### Data section:
::::::::
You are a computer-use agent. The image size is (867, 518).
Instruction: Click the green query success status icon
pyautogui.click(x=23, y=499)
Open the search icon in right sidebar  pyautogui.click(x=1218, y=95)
::::::::
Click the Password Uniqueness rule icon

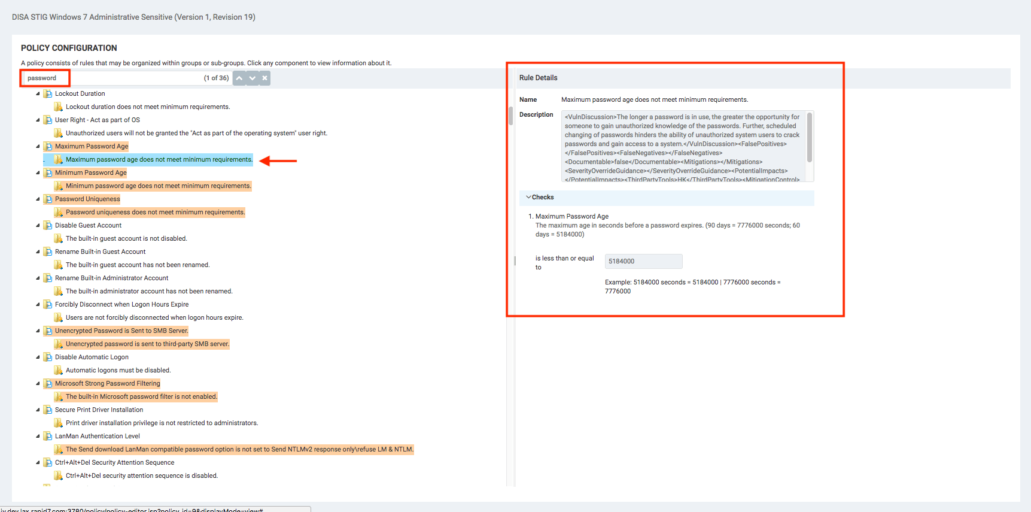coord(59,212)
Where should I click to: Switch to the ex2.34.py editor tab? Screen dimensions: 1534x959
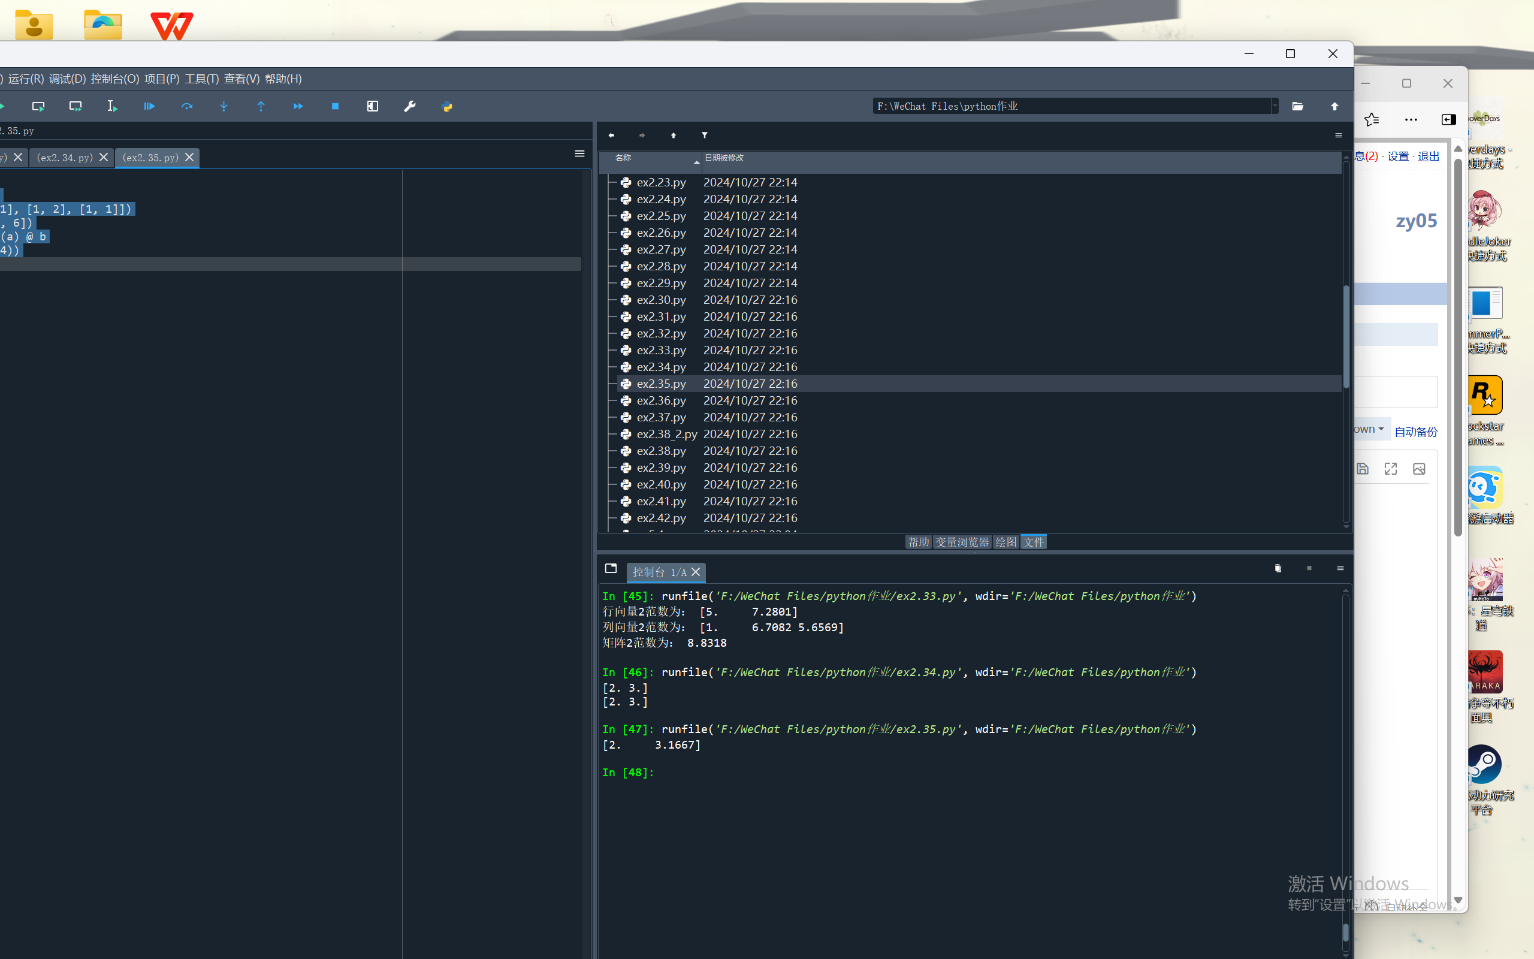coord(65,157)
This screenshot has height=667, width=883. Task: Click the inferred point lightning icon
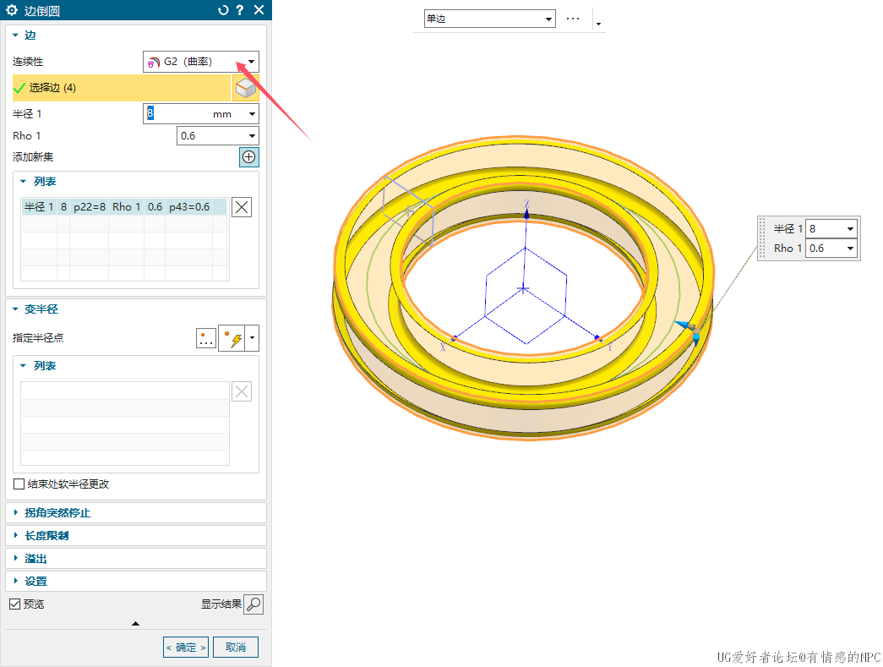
::::::::
### Stated task:
Swap "editor" for "code" in the part of the records that opens with the line containing "Where should I" and closes with the line containing "This screenshot has", then give only those lines again with nothing else altered. Leave the pictures out.

### Correct output:
Where should I click to: Switch to the ex2.34.py code tab? Screen dimensions: 1534x959
coord(65,157)
This screenshot has height=667, width=883. Task: Click the inferred point lightning icon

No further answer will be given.